What you should do:
What is needed here is an exact reprint of every record below.

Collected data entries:
◇ ◇ ◇ ◇ ◇ ◇ ◇

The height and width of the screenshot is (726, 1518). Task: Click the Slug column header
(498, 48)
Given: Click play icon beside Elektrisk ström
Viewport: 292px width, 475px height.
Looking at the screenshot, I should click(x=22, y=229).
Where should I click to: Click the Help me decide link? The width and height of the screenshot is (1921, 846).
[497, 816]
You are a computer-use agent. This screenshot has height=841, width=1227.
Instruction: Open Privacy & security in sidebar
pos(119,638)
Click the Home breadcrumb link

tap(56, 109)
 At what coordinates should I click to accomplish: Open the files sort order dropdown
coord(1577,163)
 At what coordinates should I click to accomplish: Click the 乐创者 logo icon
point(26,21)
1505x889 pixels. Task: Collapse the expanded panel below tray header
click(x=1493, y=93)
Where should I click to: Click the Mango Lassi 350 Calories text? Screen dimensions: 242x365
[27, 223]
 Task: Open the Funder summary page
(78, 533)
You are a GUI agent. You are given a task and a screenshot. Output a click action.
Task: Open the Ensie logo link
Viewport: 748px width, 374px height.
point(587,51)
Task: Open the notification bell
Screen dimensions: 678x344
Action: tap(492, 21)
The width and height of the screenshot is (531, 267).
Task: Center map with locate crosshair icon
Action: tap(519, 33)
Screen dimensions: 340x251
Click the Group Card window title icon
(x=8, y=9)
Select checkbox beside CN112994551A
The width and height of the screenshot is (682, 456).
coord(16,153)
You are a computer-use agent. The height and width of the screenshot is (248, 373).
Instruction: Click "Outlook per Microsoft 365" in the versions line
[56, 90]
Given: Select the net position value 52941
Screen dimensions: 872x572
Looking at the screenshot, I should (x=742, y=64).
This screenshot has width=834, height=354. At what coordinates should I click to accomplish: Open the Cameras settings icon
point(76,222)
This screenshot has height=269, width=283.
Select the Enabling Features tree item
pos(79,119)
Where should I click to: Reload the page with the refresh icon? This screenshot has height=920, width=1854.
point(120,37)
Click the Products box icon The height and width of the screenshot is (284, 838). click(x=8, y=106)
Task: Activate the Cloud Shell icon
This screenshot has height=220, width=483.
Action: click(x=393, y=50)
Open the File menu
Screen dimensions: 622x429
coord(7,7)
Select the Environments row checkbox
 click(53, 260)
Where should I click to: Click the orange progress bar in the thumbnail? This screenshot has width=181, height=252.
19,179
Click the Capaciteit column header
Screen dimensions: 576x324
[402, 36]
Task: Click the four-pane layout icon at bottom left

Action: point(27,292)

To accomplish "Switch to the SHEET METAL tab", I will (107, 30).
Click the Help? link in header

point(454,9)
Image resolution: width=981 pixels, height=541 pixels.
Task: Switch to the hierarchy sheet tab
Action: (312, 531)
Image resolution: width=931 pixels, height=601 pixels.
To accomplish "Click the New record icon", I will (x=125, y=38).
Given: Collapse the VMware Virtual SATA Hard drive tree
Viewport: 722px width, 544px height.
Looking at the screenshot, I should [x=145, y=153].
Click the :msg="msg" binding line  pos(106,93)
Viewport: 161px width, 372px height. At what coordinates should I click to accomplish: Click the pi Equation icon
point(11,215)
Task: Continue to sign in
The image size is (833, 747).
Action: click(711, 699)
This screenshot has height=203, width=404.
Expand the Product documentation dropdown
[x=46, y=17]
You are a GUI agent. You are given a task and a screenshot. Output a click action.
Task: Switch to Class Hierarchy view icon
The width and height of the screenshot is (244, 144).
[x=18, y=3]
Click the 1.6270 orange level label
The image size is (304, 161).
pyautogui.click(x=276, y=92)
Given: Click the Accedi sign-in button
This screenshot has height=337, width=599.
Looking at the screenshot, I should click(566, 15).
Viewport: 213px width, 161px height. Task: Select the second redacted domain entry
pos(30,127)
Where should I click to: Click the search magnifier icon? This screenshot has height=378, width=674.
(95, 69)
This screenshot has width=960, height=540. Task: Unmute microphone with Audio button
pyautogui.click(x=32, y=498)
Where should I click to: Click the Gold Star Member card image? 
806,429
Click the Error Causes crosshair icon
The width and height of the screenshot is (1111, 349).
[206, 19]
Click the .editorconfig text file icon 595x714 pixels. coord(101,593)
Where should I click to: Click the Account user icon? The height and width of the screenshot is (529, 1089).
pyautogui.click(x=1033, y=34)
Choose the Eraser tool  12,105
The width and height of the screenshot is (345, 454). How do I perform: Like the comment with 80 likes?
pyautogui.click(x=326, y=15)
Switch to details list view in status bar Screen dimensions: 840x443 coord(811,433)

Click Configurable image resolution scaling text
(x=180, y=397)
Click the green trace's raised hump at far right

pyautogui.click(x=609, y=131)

◇ ◇ ◇ ◇ ◇ ◇ ◇

Final answer:
The height and width of the screenshot is (726, 1518). Task: Click the Slug column header
(498, 48)
Given: Click play icon beside Elektrisk ström
Viewport: 292px width, 475px height.
Looking at the screenshot, I should click(x=22, y=229).
Where should I click to: Click the Help me decide link? The width and height of the screenshot is (1921, 846).
[497, 816]
You are a computer-use agent. This screenshot has height=841, width=1227.
Instruction: Open Privacy & security in sidebar
pos(119,638)
Click the Home breadcrumb link

tap(56, 109)
 At what coordinates should I click to accomplish: Open the files sort order dropdown
coord(1577,163)
 At what coordinates should I click to accomplish: Click the 乐创者 logo icon
point(26,21)
1505x889 pixels. Task: Collapse the expanded panel below tray header
click(x=1493, y=93)
Where should I click to: Click the Mango Lassi 350 Calories text? Screen dimensions: 242x365
[27, 223]
 Task: Open the Funder summary page
(78, 533)
You are a GUI agent. You are given a task and a screenshot. Output a click action.
Task: Open the Ensie logo link
Viewport: 748px width, 374px height.
point(587,51)
Task: Open the notification bell
Screen dimensions: 678x344
Action: tap(492, 21)
The width and height of the screenshot is (531, 267).
Task: Center map with locate crosshair icon
Action: tap(519, 33)
Screen dimensions: 340x251
Click the Group Card window title icon
(x=8, y=9)
Select checkbox beside CN112994551A
The width and height of the screenshot is (682, 456).
coord(16,153)
You are a computer-use agent. The height and width of the screenshot is (248, 373).
Instruction: Click "Outlook per Microsoft 365" in the versions line
[56, 90]
Given: Select the net position value 52941
Screen dimensions: 872x572
Looking at the screenshot, I should (x=742, y=64).
This screenshot has width=834, height=354. At what coordinates should I click to accomplish: Open the Cameras settings icon
point(76,222)
This screenshot has height=269, width=283.
Select the Enabling Features tree item
pos(79,119)
Where should I click to: Reload the page with the refresh icon? This screenshot has height=920, width=1854.
point(120,37)
Click the Products box icon The height and width of the screenshot is (284, 838). click(x=8, y=106)
Task: Activate the Cloud Shell icon
This screenshot has height=220, width=483.
Action: click(x=393, y=50)
Open the File menu
Screen dimensions: 622x429
coord(7,7)
Select the Environments row checkbox
 click(53, 260)
Where should I click to: Click the orange progress bar in the thumbnail? This screenshot has width=181, height=252.
19,179
Click the Capaciteit column header
Screen dimensions: 576x324
[402, 36]
Task: Click the four-pane layout icon at bottom left

Action: point(27,292)

To accomplish "Switch to the SHEET METAL tab", I will (107, 30).
Click the Help? link in header

point(454,9)
Image resolution: width=981 pixels, height=541 pixels.
Task: Switch to the hierarchy sheet tab
Action: (312, 531)
Image resolution: width=931 pixels, height=601 pixels.
To accomplish "Click the New record icon", I will (x=125, y=38).
Given: Collapse the VMware Virtual SATA Hard drive tree
Viewport: 722px width, 544px height.
Looking at the screenshot, I should [x=145, y=153].
Click the :msg="msg" binding line  pos(106,93)
Viewport: 161px width, 372px height. At what coordinates should I click to accomplish: Click the pi Equation icon
point(11,215)
Task: Continue to sign in
The image size is (833, 747).
Action: click(711, 699)
This screenshot has height=203, width=404.
Expand the Product documentation dropdown
[x=46, y=17]
You are a GUI agent. You are given a task and a screenshot. Output a click action.
Task: Switch to Class Hierarchy view icon
The width and height of the screenshot is (244, 144).
[x=18, y=3]
Click the 1.6270 orange level label
The image size is (304, 161).
pyautogui.click(x=276, y=92)
Given: Click the Accedi sign-in button
This screenshot has height=337, width=599.
Looking at the screenshot, I should click(566, 15).
Viewport: 213px width, 161px height. Task: Select the second redacted domain entry
pos(30,127)
Where should I click to: Click the search magnifier icon? This screenshot has height=378, width=674.
(95, 69)
This screenshot has width=960, height=540. Task: Unmute microphone with Audio button
pyautogui.click(x=32, y=498)
Where should I click to: Click the Gold Star Member card image? 
806,429
Click the Error Causes crosshair icon
The width and height of the screenshot is (1111, 349).
[206, 19]
Click the .editorconfig text file icon 595x714 pixels. coord(101,593)
Where should I click to: Click the Account user icon? The height and width of the screenshot is (529, 1089).
pyautogui.click(x=1033, y=34)
Choose the Eraser tool  12,105
The width and height of the screenshot is (345, 454). How do I perform: Like the comment with 80 likes?
pyautogui.click(x=326, y=15)
Switch to details list view in status bar Screen dimensions: 840x443 coord(811,433)

Click Configurable image resolution scaling text
(x=180, y=397)
Click the green trace's raised hump at far right

pyautogui.click(x=609, y=131)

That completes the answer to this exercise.